Records from a dataset
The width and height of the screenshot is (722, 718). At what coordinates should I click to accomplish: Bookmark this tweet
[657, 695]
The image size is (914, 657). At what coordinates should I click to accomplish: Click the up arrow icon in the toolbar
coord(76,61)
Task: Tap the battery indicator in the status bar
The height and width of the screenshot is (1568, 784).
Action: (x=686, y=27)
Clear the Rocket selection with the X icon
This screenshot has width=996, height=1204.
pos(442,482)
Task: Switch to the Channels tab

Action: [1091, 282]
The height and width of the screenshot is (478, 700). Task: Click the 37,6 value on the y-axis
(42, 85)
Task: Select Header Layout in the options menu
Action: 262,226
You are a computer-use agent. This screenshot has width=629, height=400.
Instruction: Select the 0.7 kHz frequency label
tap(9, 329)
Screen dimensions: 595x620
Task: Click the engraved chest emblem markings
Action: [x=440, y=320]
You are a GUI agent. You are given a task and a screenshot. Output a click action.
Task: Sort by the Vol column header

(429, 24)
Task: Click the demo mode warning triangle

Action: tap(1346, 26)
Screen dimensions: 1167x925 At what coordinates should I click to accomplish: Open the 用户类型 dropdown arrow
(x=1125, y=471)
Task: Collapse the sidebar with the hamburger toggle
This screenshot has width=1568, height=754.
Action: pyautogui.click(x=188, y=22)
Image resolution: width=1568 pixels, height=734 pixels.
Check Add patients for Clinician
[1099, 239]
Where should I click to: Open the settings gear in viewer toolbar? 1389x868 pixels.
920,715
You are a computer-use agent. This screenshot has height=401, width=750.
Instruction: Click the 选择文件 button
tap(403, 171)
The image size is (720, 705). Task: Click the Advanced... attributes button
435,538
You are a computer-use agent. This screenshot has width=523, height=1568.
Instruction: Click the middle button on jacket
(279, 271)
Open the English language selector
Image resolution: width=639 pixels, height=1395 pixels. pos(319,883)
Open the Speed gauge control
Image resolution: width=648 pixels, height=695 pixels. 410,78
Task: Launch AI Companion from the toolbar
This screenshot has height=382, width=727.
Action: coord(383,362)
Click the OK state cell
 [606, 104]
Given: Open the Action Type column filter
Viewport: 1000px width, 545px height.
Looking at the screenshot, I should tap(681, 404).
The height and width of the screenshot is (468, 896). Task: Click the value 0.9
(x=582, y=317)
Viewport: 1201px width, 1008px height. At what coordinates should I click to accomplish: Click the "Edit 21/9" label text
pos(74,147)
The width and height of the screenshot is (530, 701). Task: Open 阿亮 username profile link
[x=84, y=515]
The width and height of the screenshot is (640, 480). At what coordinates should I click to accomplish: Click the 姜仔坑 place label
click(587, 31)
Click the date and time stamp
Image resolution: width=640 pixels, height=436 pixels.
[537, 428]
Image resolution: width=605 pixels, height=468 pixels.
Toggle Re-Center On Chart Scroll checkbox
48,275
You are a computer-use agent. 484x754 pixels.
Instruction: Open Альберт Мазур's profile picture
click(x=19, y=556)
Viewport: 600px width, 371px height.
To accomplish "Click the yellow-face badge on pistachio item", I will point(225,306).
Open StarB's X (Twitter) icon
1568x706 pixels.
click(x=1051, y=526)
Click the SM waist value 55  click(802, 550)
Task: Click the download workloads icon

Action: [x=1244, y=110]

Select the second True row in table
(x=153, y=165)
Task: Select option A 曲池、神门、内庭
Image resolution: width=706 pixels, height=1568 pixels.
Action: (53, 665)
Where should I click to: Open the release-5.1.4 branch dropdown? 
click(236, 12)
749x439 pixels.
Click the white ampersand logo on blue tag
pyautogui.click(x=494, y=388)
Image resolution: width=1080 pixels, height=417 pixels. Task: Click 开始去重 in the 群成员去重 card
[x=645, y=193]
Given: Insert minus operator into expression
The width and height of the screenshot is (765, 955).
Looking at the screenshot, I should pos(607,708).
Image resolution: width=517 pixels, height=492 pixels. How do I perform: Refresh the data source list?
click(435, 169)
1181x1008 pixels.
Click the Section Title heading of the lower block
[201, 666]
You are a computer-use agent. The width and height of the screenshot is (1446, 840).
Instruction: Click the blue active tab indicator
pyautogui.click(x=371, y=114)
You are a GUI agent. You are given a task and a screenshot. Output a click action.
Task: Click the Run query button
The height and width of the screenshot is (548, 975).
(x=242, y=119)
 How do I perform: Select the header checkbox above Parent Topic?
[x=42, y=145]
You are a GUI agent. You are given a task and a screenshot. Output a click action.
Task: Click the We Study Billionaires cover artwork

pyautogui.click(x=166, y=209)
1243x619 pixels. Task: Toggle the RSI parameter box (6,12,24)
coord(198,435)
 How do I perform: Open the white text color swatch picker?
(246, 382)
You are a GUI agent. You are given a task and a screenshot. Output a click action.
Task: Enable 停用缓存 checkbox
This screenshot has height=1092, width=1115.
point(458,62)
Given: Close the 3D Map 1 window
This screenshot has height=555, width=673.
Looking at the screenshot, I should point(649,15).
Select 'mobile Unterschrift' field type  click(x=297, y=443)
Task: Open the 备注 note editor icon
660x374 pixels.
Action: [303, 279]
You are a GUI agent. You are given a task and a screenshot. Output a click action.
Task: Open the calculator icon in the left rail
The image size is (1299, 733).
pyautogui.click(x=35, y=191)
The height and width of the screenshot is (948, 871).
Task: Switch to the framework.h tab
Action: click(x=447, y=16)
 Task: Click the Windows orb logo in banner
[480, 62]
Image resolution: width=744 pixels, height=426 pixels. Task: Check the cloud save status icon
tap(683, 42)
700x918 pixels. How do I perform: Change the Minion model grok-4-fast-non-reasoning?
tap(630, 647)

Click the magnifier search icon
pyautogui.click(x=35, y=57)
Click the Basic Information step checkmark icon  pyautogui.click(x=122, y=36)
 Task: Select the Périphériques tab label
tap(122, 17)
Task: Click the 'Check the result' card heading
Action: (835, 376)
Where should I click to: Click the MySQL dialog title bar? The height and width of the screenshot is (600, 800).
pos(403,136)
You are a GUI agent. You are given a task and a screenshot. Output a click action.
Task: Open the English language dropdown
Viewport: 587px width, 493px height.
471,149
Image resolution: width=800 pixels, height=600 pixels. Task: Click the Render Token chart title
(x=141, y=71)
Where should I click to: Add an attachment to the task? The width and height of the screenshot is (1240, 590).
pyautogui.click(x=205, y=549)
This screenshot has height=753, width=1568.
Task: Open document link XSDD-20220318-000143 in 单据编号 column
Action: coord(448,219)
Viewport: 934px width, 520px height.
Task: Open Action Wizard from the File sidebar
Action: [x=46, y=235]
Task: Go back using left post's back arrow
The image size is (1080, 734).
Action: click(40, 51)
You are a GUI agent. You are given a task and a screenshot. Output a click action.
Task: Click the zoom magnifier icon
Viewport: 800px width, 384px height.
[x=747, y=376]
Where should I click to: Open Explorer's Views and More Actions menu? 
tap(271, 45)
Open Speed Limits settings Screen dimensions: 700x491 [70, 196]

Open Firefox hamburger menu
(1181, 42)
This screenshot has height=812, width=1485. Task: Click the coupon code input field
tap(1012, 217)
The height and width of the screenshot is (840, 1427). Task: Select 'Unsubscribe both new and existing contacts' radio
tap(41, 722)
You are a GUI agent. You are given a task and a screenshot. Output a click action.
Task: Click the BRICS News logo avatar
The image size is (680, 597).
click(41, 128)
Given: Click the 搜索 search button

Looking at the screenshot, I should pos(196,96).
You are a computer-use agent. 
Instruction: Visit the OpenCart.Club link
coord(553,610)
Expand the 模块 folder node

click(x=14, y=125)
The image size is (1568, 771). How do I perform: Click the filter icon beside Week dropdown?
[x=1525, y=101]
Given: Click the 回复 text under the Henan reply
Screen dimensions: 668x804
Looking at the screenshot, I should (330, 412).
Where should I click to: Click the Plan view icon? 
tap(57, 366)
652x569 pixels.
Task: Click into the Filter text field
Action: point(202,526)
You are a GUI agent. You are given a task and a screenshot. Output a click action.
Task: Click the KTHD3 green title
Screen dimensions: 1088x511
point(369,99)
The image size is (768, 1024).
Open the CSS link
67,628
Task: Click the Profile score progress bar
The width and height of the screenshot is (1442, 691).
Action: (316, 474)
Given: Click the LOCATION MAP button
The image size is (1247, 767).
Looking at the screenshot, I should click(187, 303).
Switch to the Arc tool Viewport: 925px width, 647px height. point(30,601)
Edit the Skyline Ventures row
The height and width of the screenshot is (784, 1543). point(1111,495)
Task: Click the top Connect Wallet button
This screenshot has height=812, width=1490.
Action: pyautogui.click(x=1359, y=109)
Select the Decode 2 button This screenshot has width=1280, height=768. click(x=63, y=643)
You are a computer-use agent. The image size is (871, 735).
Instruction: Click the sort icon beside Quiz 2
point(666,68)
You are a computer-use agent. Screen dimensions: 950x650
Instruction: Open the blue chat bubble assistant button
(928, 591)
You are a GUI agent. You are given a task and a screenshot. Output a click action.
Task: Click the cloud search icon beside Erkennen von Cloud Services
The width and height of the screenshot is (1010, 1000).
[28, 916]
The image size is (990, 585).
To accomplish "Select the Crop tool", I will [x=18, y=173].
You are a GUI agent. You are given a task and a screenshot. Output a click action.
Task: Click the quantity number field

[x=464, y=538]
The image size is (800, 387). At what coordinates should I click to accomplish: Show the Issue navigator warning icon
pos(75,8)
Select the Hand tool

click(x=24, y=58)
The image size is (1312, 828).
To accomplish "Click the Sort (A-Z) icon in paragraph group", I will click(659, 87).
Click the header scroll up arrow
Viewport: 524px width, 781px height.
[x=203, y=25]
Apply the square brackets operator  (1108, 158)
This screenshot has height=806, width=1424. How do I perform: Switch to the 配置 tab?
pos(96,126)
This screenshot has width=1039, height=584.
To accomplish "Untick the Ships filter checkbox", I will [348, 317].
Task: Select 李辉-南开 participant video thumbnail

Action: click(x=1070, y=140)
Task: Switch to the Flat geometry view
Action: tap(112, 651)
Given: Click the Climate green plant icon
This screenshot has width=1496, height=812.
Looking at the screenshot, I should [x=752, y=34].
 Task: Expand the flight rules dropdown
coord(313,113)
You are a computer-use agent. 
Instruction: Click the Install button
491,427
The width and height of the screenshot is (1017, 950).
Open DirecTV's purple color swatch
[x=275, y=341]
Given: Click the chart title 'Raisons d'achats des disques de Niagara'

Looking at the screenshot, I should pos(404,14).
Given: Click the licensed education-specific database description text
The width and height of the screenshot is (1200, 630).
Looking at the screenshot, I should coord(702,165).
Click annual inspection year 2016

**About this task**
As the answer, set down only the lines from the data above between the one holding "The image size is (914, 657)." and the one holding "Task: Tap the", inclusive, exactly as they read.

**Result of the exercise**
The image size is (914, 657). At what coordinates should I click to accomplish: Click the up arrow icon in the toolbar
coord(76,61)
Task: Tap the battery indicator in the status bar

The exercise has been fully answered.